City of St. Louis v. Roche

128 Mo. 541 | Mo. | 1895

Burgess, J. —

Defendant was charged in the St. Louis court of criminal correction with violating the eighth clause of ordinance number 14000, chapter 25, article 6, section 1023, of said city, by knowingly, willingly and unlawfully associating with persons having the reputation of being thieves, burglars, pickpockets, pigeon droppers and gamblers, for the purpose, and with the design and intent, of conspiring and combining with such parties to aid, abet, assist and promote them in gambling, gaming and pigeon dropping at divers gambling houses, and at places for the reception-of stolen property, and which said gambling houses and places were the resort of thieves, burglars, pickpockets and pigeon droppers. The trial resulted in his conviction by the court of criminal correction and the imposition of a fine of $500. From the judgment rendered, defendant appealed.

The case was tried by the court without the aid of a jury. No exceptions of any kind were saved to the action of the court, exceptln overruling the motions for new trial and in arrest, to which exceptions were duly and timely made.

Defendants first contention is that there was no evidence to support the finding and judgment of the court. This contention is predicated of the fact that the ordinance which the defendant was charged with violating was not offered or read in evidence upon the trial.

The rule is well settled in this state that courts will not take judicial notice of the ordinances of municipalities. State ex rel. v. Sherman, 42 Mo. 210; Bowie v. Kansas City, 51 Mo. 454; Inhabitants of Butler v. Robinson, 75 Mo. 192; St. Louis v. Railroad, 12 Mo. App. 591. Keane v. Klausman, 21 Mo. App. 485. If there was any such ordinance as that described in the information, it should have been introduced in evidence, *545without which there was no evidence to support the finding and judgment of the court. The failure to read the ordinance in evidence did not go to the weight of the evidence merely, but without it there was an entire failure of evidence. Without it there is nothing upon which the judgment of conviction can stand. It was the very foundation upon which the prosecution was bottomed, and the only guide by which it could possibly be determined whether defendant had violated it or not, and which could not be determined otherwise than by its production in court, as a matter of evidence. A conviction could just as well be had for the forgery of a note, without producing it in evidence, or in any way accounting for its absence, so as to authorize the introduction of secondary evidence of its contents, as for the violation of a city ordinance without reading it in evidence, unless waived. We are unable to see any difference in principle.

Moreover, there was no evidence that the persons with -whom defendant was charged with associating were of the disreputable character alleged in the information, or that defendant had knowledge thereof, even if it had been proven. It is true that several policemen testified that they had the reputation of being thieves, and one witness testified that the defendant Roche had once been convicted but was subsequently granted a new trial and acquitted.

We do not understand that reputation can be proven in that way, or that such evidence, if indeed it can be called such, is any proof of bad reputation, although admitted, as in this case, without objection. As a general rule, it must be proven by witnesses who are able to state that they are acquainted with the general reputation of the person whose character is in issue; and they should be able to testify from a personal knowl*546edge of his reputation, or from knowledge which has been acquired from those who have had an opportunity to know. Reputation is not established by what may be said by a few persons who do not know what it is, even though they may say that it is bad, but must be shown by personal knowledge, or by what the people generally say. Cheritree v. Roggen, 67 Barb. 124; Davis v. Franke, 33 Grratt. 413; Martin’s Executrix v. Martin, 25 Ala. 201; Kelley v. Proctor, 41 N. H. 139.

··········

## Written tasks
a - Can you rewrite the passage of the St. Louis v. Roche opinion starting with "128 Mo. 541" and going on through "rendered, defendant appealed.", switching "pickpockets" to "swindlers"?
b - In the St. Louis v. Roche opinion, what fine did the court of criminal correction impose on the defendant?

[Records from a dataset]
··········

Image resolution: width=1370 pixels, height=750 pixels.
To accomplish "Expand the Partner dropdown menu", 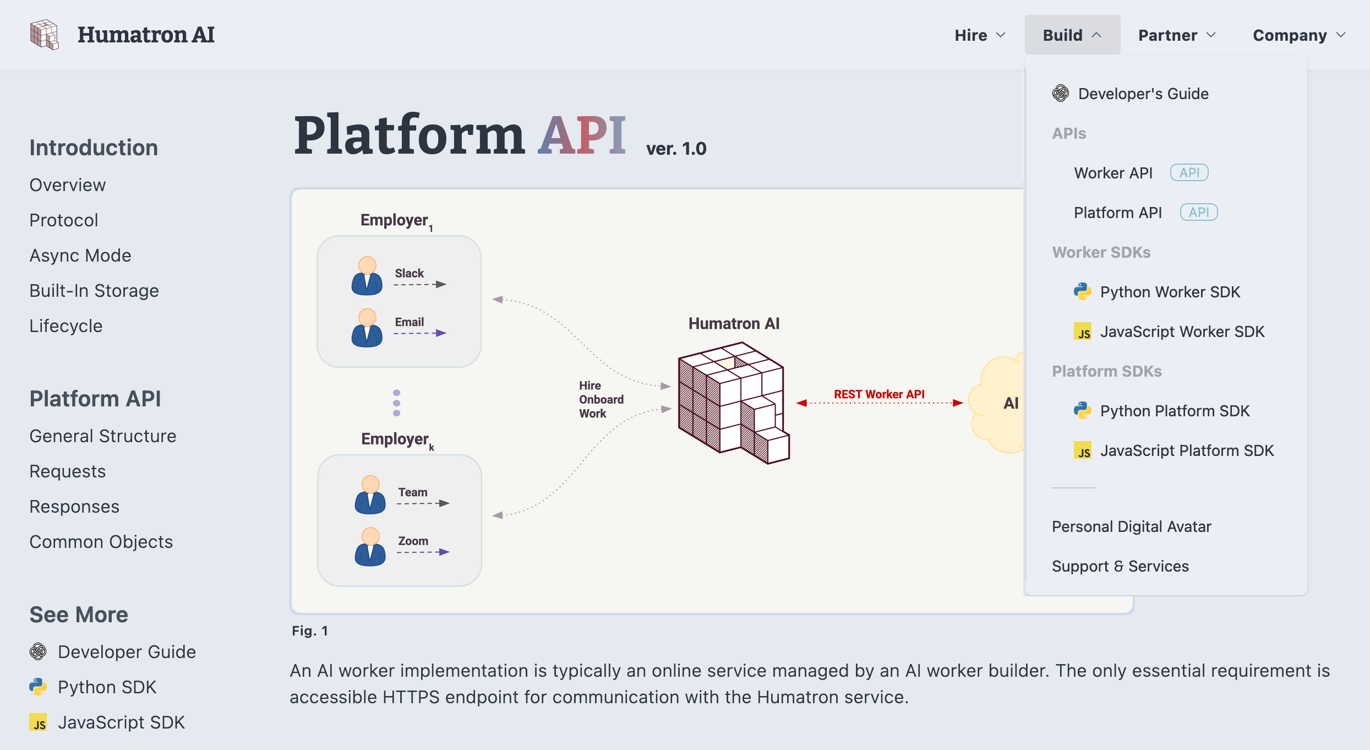I will click(x=1177, y=35).
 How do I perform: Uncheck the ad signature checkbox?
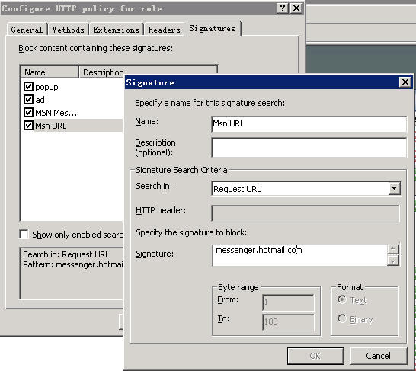click(x=28, y=100)
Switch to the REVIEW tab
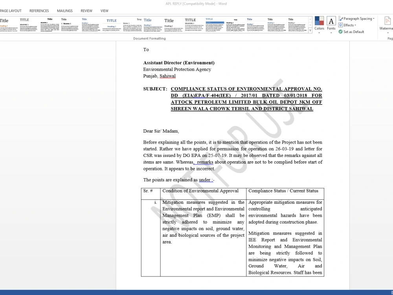This screenshot has height=295, width=393. click(x=86, y=11)
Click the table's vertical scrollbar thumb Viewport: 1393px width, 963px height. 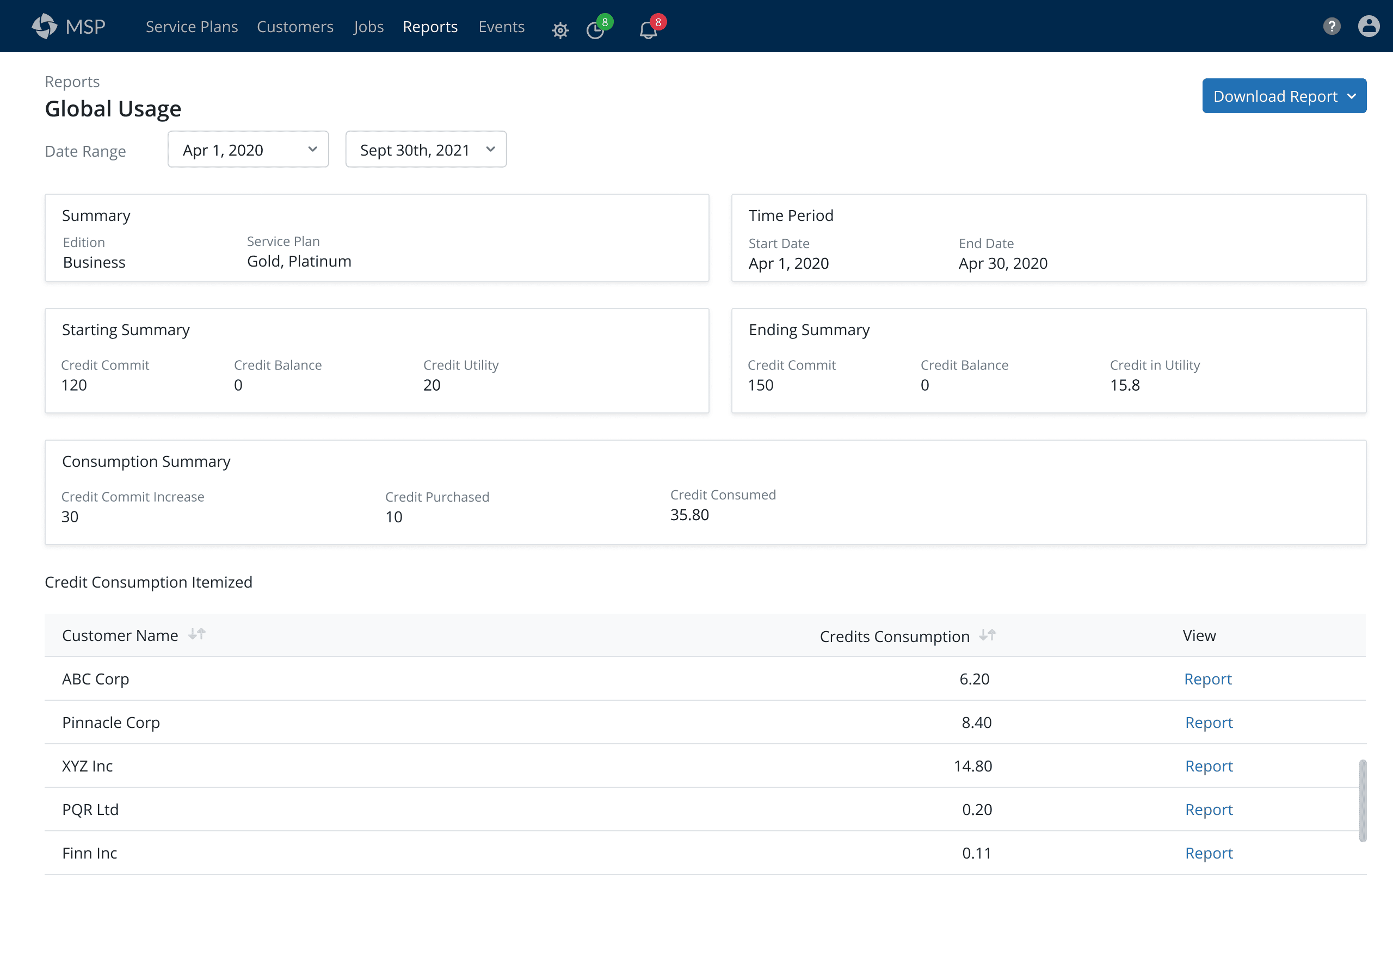pyautogui.click(x=1362, y=801)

··········

## Answers to the tasks
a -
128 Mo. 541 | Mo. | 1895

Burgess, J. —

Defendant was charged in the St. Louis court of criminal correction with violating the eighth clause of ordinance number 14000, chapter 25, article 6, section 1023, of said city, by knowingly, willingly and unlawfully associating with persons having the reputation of being thieves, burglars, swindlers, pigeon droppers and gamblers, for the purpose, and with the design and intent, of conspiring and combining with such parties to aid, abet, assist and promote them in gambling, gaming and pigeon dropping at divers gambling houses, and at places for the reception-of stolen property, and which said gambling houses and places were the resort of thieves, burglars, swindlers and pigeon droppers. The trial resulted in his conviction by the court of criminal correction and the imposition of a fine of $500. From the judgment rendered, defendant appealed.

b - A fine of $500.